On an afternoon in late October 2008, in a conference room overlooking Delta Air Lines' Atlanta campus, Richard Anderson got word.
The Department of Justice had just approved the carrier's some $2.6 billion-merger with Northwest Airlines, a deal that gave birth to the world's biggest airline at the time.
The airline's general counsel told Anderson, the Delta CEO who ran the company until 2016, that it could close in a few days.
"How about now?" Anderson recalls asking. "We want this to be irreversible."
The tie-up, which was unveiled 10 years ago this month, set off a frenzied deal-making decade among airlines. The industries had faced bankruptcies, low-cost competitors, a brutal recession and a spike in fuel prices.
U.S. passenger airlines had lost a record $60 billion from 2001 through 2005, according to Airlines for America, an industry trade and lobbying group. Consolidation was necessary to stabilize, said Douglas Steenland, who was the CEO of Northwest Airlines at the time of the 2008 merger with Delta.
For years, "the public was in essence being subsidized by airline employees through wage cuts and through the shareholders, through loss of their equity," he said.

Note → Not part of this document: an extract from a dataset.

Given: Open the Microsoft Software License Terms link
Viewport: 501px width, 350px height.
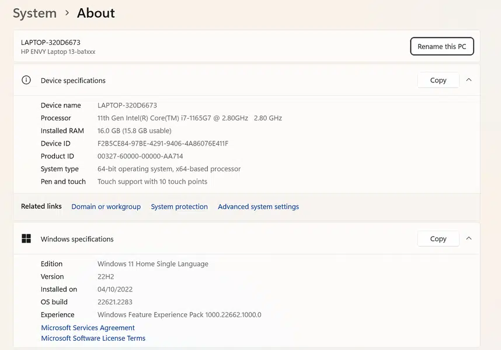Looking at the screenshot, I should 93,338.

The merge-or-die mentality eventually shrunk the number of big U.S. airlines from seven to four. Those four companies control three-quarters of the U.S. commercial air travel market. Regardless of how loud cries are for boycotts due to bad personal experiences — like the violent dragging of a passenger off a flight that was serving United Airlines last year — the industry's merger mania has also left passengers with fewer alternatives.